In learning, we grow. A soul chooses its script basis its past lives, lessons learnt, and still to be learnt. Then too we learn from the environment, from our experiences and from observing people around us. But most of all we learn from our teachers. Teachers dot every point on the map of our lives, starting with one’s parents and primary caregivers to our teachers in school, university and all those people who help achieve our life’s purpose. And then there are our spiritual teachers. The person or persons who help us realize the potential of our souls and connect to the universe. Each of these people impart infinite wisdom and in doing so shape and mold our lives and our consciousness.

The teachers we choose are based on what we imagine our life’s purpose to be. Think about it… as young children, we idolize our parents as they are larger than life. Growing up, our icons are our teachers, sports persons, rock stars, movie stars and so on. When we start work, it may be a corporate bigwig or a business tycoon based on how we envisage our lives to be at that stage.
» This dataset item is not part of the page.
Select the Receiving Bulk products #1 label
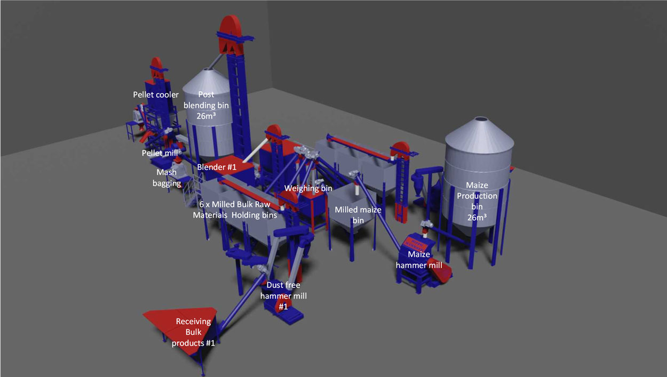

In more mature stages of our lives, we think of spiritual leaders as our gurus and put them on a pedestal.

In fact this ‘selection process’ starts at birth. For example, if one wants to become an actor, the soul chooses parents accordingly who either belong to the industry or will be sympathetic to the inclination. Then one finds people who will help achieve this dream. One merges with their purpose and eventually finds a new path to achieve one’s own purpose. Take Jesus for example; he was baptized by John the Baptist, so was John his teacher? Similarly Buddha learnt from many teachers before he achieved enlightenment. The important thing is that one may learn from multiple teachers in order to create one’s own philosophy.

When I look at people around me, especially those talking about spiritual gurus, they keep talking about who their teacher is and how great he or she is. My advise to them is to forget how famous their teacher is and focus on living the teachings of that person. In Mahatma Gandhi’s words, “Be the change you want to see”; live his/her teachings; don’t just talk about it. If you are truly able to do this it will be the highest service you can carry out for your teacher. But this is easier said than done. Also, what is more important is to understand the spirit of the teachings and not to live by the letter. A word of warning here: Many of us have come across the term “the zeal of a new convert”. In the course of my spiritual journey I have come across many people who feel their philosophy is the only one worth following and set about trying to reshape the world to fit their belief system. New students constantly spout their teachers’ words but do not imbibe those teachings. It is important to translate thoughts to words and then finally to action, else the learning is meaningless.